While companies are deciding to opt for more curves, Razer has not. Following their acquisition of Nextbit, it’s clear to see where the inspiration for the Razer phone came from. The former Google and HTC employees, who developed the Nextbit Robin have followed through on their iconic square design.
This is going to be somewhat polarizing. The device isn’t as ergonomic as it’s curvaceous competitors, but the blocky Razer Phone can be spotted a mile away. Razer has stated that this design also allows for the large heat pipes used for cooling the device and the enormous 4000mAh battery.
On the left are the volume buttons, which unfortunately are not premium to the touch. The dual 12MP cameras garnish the back of the device with the aggressive Razer logo. The perfectly placed power switch and fingerprint sensor is on the right. On the bottom is the USB C charging port and unfortunate omission of a headphone jack. Which brings us to the front of the device.
As far as bezels go, this phone is well endowed. Two anti-2017-design bezels occupy the front along with the 8M camera. But is there some method to this anti-pattern? Oh, yes!
The trade-off that Razer undertook here is completely understandable. Behind those monstrous bezels are the best speakers, of any smartphone, ever. Completely dwarfing volume and quality of any other flagship on the market, Razer has nailed this. The Razer Phone also features Dolby Atmos audio. Rather than being constrained to channels, sounds can be precisely placed and moved in three-dimensional space.
The bezels also provide a place to rest your fingers on a protracted gaming session. Without these bezels, you may have been prone to accidentally touching the screen and an uncomfortable gaming experience. All in all, I think it was well worth it.
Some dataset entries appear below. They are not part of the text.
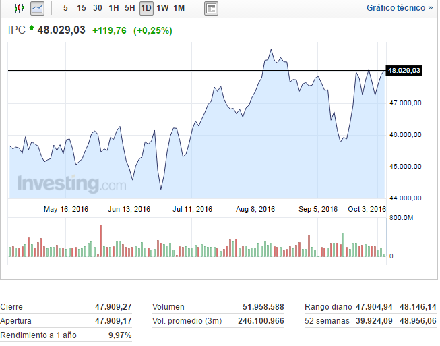The height and width of the screenshot is (346, 440).
Task: Switch to 15-minute interval
Action: pyautogui.click(x=81, y=8)
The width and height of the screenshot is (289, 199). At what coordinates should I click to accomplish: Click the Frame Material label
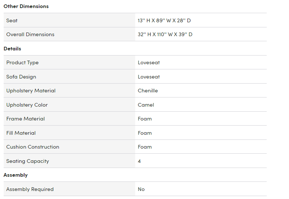point(26,119)
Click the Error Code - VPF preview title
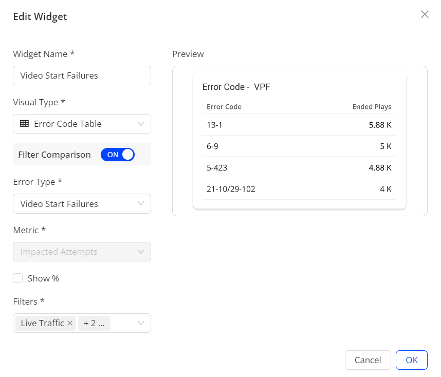Screen dimensions: 441x377 click(x=236, y=87)
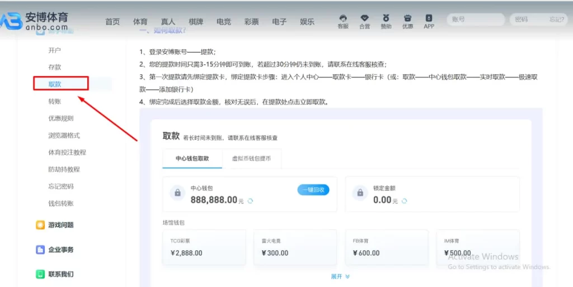Open the 忘记? password recovery link
The width and height of the screenshot is (573, 287).
(x=556, y=20)
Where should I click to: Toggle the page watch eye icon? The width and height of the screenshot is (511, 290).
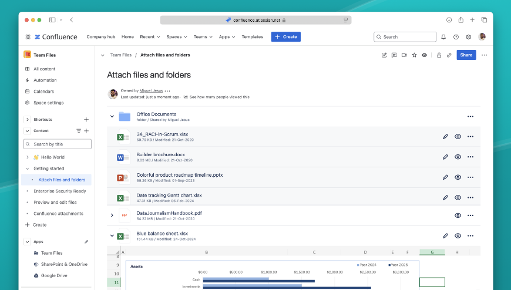[x=424, y=55]
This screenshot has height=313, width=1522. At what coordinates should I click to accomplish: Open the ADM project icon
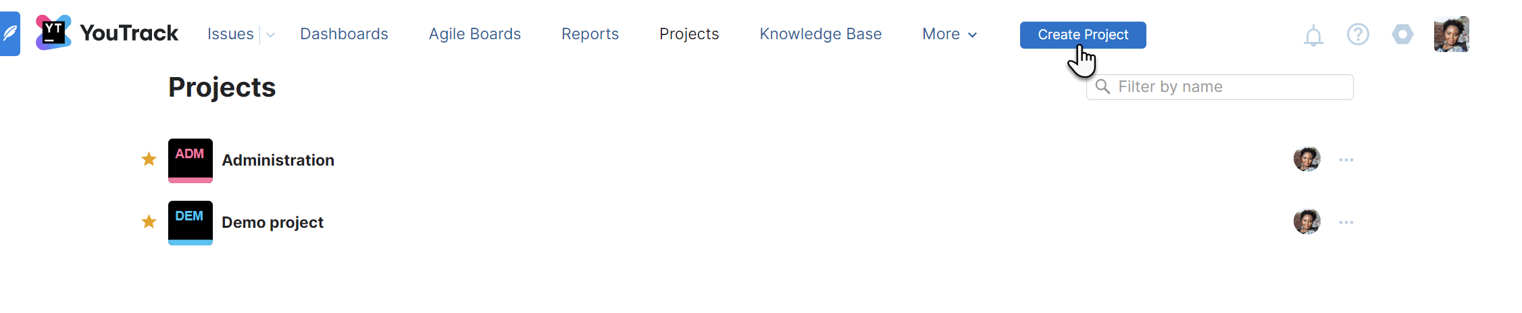tap(190, 160)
As the famous saying goes, it’s not about the bezels but what’s between them that counts. This is Razer’s focus for this device. The pièce de résistance. The chef-d’oeuvre. The highlight of this device, which is the display.
Display & Battery
To say that on this display, Android feels smooth would be an understatement. After to switch the default setting to 120Hz max, it’s like that scene in the Matrix when Neo realizes his entire life was a lie.
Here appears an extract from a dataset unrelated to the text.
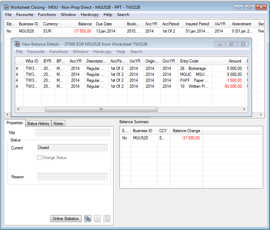
Task: Open Favourite menu in the main menu bar
Action: (x=25, y=15)
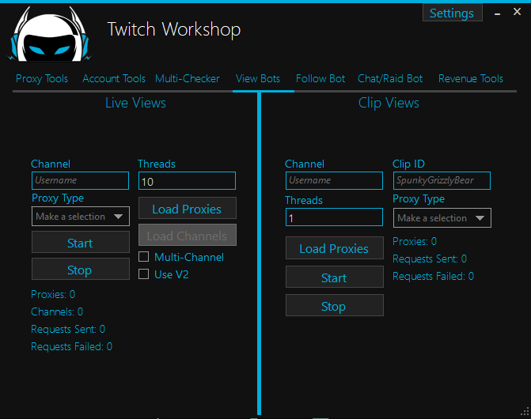
Task: Click the Live Views Channel username field
Action: click(x=80, y=181)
Going back to another Android device just feels slow and lethargic. Everyday tasks like scrolling and moving through the app drawer feels buttery smooth. Android becomes a pleasure to wield and even just day to day tasks like scrolling through a long Facebook feed becomes enjoyable. And this is all before you get to what the display was meant for: gaming.
Before we move on to that, understand that this is an IPS display. So it’s not going to be as colorful or as bright as an OLED display. It’s not that the Razer display is not bright, but the range of brightness isn’t as variable as some others.
The display also uses a variable refresh rate. So when your phone is just idling the refresh rate tones down, and as soon as it’s needed the refresh rate will scale up to meet demand. This is done to preserve battery life.
Speaking of the 4000mAh hour battery, it comfortable handles medium to heavy use getting 5 and a half to 6 hours a day of screen-on time. Having a 1440p display running at 120Hz all while gaming is going to be demanding on any battery. Fortunately, I was almost always left with a charge before the end of the day, even with the max refresh rate set to 120Hz, and high GPS usage.
Gaming and Performance
It’s no surprise that the beefy specs in the Razer phone allow it to have great synthetic benchmark scores. Scoring 179718 in AnTuTu, with the Geekbench weighing in at 1963 on single-core and 6599 on multi-core.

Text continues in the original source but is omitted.